Anyone who expects a nice, quiet run-up to the 2012 election, with lots of civility, good manners and prim refinement can forget about it. President Obama thinks nobody is really mad about what he’s done, they just want a little soothing syrup on it. He promises better speeches to describe the same old soggy dish the dogs won’t touch.

This is the “no change” and “more of the same” the Democrats on the left — just about the only Democrats remaining — heartily embrace. Daily Kos, the blog that affects to speak for the George Soros wingnuts on the left, echoes the president’s sentiments, and concludes that it was the Grand Old Party that the wave of Nov. 2 left in ruins and rubble. Talk about a man with imagination.

“Democrats didn’t lose because Republicans are suddenly popular, or people embrace their agenda,” he says. “Democrats lost because people are angry and desperate and flailing and had to punish someone for the nation’s economic woes. There’s little there for the GOP to build on.” Mr. Kos, whose mother knows him as Markos Moulitsas Zuniga, celebrates the ethnic cleansing that all but banished white Southerners and Blue Dogs from the party. “It’s hard to argue that the Dems should move [to the] right … we can focus on the important thing, and that’s beating back [John] Boehner … and the crazed teabaggers that have taken over the GOP.”

His first order of business would be to bring back Howard Dean, not necessarily kicking but surely screaming, to run the Democratic National Committee and plot comeback strategy for 2012. Harry Reid would continue as Mr. Obama’s go-fer and Nancy Pelosi would be the gift that keeps on giving.

The party that for more than a century relied on the yellow dogs — white Southerners who would vote for a yellow dog before casting a vote for a Republican — has thrown nearly all of them on the street. Of 105 seats in a wide arc stretching from the Potomac to Texas, only 16 white Democrats will be seated in the new House of Representatives in January. Such faithful Democrats as Gene Taylor of Mississippi (10 terms), John M. Spratt J. of South Carolina (14 terms), and Rick Boucher of Virginia (14 terms) were washed into the sea of voter forgetfulness.
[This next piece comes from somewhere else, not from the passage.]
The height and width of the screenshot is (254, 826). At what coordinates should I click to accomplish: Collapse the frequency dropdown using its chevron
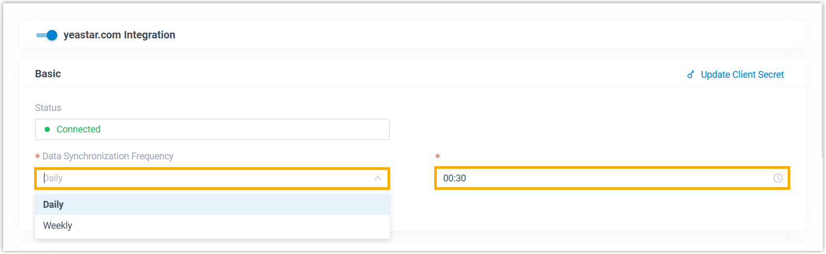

This continues the party’s decline of fortunes, which began nearly a half-century ago. Not so long ago, the Solid South, solid from the Potomac to the Gulf and on to the Rio Grande, was the enabler of Democratic Election Day dreams. The voters in these states made FDR and the New Deal possible. The Republican surge was felt everywhere, but never more acutely than in the races for state legislatures. Without the glitz and glamour of winners of races for the U.S. House, the U.S. Senate and the governorships, these are winners who will work closest to their neighbors, the voters.

Republicans took 18 state House and Senate chambers away from Democrats. In all, Republicans gained a net of 680 seats in state legislatures, getting control of House and Senate chambers in states from New England to Montana. “The Republicans really swamped the Democrats,” says an analyst for the bipartisan National Conference of State Legislatures. “That puts the Republicans in the best position to control redistricting since modern [methods of] remapping began in the 1970s.”
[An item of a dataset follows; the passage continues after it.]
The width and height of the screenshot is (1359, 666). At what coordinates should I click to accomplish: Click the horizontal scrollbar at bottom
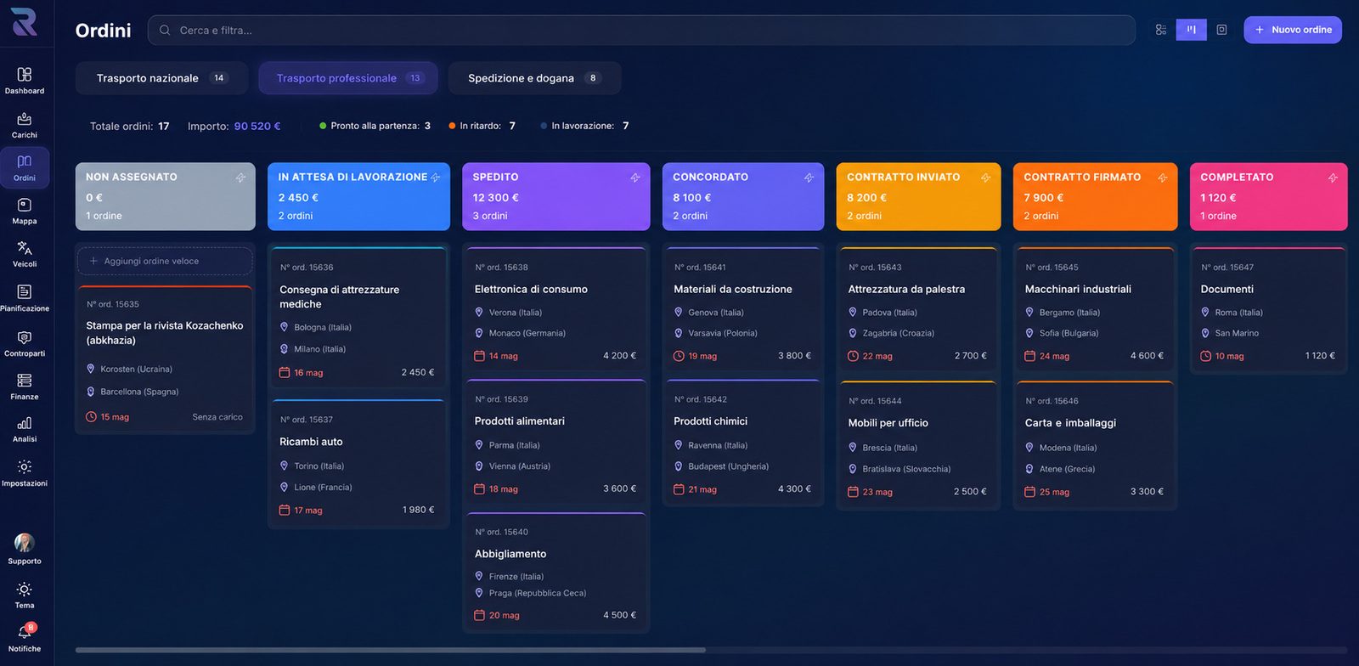tap(390, 650)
Ed Gillespie, chairman of the Republican State Leadership Committee, reckons this advantage might enable his party to take an additional 15 to 25 seats from the Democrats two years hence. In most states, the congressional districts are drawn under the supervision of the governor, but not all. California, where Governor Moonbeam terminates the Terminator’s administration, a new citizens panel, established by a referendum on Nov. 2, will draw the new districts. Even in California, lately among the most reliable of the blue states, voters don’t trust politicians any more than they must.
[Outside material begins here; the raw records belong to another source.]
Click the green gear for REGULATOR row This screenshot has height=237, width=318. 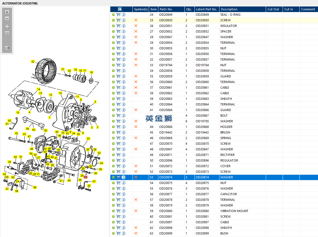(113, 160)
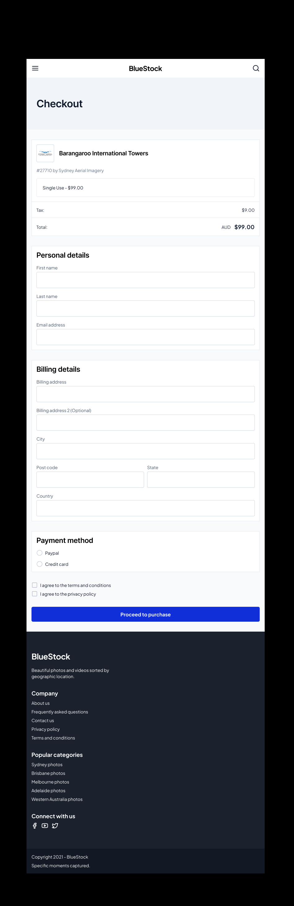Go to Sydney photos category
This screenshot has width=294, height=906.
47,764
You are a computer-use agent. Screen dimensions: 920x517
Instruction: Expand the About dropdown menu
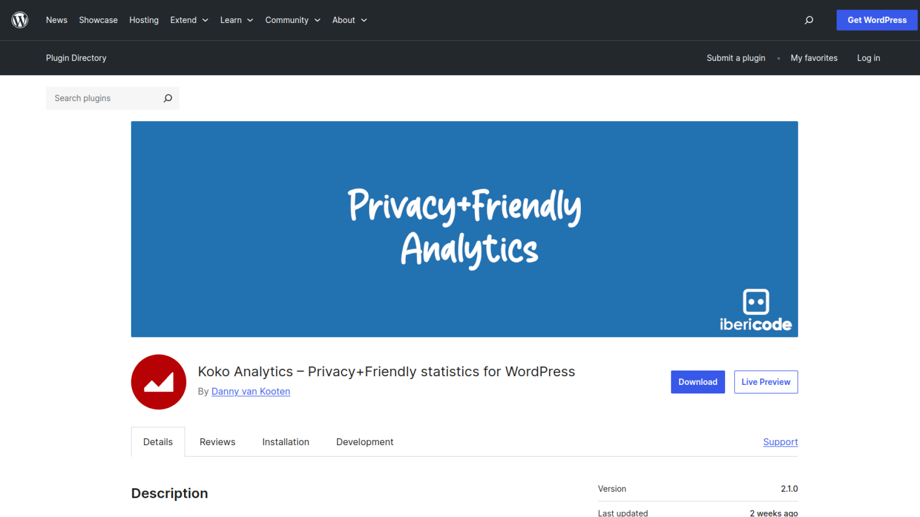pyautogui.click(x=350, y=20)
Since nothing is permanent except death, the permanent demise of the Democrats is something only party hacks on the other side waste time wishing for. But the lesson of Nov. 2 is that there can’t be a resurrection until Harry Reid and Nancy Pelosi are dispatched to luxury suites at the Harold Stassen Memorial Home for the Undead. Democratic members who fell on their swords on Nov. 2 will be angry for a long time about how Mzz Pelosi forced them to vote for the cockeyed legislation of a government run amok. It’s a cultural thing. The Democrats on the left just don’t get it.

Wesley Pruden is editor emeritus of The Washington Times.